[Extracted data entries]
+===+
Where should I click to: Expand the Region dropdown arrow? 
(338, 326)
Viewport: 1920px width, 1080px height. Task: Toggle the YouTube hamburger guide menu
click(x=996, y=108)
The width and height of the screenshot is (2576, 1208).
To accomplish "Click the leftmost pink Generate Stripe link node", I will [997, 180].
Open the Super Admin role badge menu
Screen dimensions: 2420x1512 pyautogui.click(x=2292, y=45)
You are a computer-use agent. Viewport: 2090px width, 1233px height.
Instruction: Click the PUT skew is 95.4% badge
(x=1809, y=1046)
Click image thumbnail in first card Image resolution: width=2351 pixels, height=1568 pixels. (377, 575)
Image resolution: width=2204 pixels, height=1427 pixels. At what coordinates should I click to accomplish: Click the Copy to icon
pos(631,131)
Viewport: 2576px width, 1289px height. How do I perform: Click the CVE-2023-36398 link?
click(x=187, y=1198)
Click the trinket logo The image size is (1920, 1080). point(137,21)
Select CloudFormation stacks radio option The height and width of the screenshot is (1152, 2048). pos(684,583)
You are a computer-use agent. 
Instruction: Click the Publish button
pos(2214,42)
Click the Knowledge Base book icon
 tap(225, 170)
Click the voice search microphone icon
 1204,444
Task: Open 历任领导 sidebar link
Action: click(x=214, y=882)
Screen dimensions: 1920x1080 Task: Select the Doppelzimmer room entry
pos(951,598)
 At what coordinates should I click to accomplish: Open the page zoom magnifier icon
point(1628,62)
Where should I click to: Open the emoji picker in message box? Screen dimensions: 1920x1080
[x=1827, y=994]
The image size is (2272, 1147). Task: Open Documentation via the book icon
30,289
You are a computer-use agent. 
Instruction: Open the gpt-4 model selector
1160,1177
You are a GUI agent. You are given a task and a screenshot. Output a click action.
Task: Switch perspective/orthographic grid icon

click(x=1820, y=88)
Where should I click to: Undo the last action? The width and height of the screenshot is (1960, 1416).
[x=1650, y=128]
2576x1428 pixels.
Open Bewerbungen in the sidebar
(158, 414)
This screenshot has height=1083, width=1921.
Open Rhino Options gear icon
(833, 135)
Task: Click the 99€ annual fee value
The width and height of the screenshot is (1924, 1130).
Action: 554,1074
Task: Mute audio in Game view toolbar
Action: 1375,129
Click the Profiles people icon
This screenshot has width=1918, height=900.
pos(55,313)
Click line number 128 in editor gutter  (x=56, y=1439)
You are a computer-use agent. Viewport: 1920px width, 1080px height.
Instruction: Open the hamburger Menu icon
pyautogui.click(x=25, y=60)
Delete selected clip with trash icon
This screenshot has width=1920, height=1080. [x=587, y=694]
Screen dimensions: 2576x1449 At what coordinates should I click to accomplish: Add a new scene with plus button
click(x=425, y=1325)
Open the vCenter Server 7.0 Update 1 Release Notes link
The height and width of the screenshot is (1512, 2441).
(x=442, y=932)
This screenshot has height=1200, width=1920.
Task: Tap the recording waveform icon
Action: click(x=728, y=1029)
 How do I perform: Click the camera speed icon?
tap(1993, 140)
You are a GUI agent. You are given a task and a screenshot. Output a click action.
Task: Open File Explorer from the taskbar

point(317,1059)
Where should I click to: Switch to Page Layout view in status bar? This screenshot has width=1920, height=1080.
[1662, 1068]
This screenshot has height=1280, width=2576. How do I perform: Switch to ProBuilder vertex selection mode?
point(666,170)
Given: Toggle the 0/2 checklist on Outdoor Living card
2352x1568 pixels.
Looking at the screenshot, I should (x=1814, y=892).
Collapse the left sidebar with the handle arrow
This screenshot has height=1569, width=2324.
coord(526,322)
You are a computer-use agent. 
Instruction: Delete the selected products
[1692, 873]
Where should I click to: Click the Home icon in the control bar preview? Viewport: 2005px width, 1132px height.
+===+
Directions for this task
Tally the lines of the data that include the word "card". Reply with the number only.

Result
2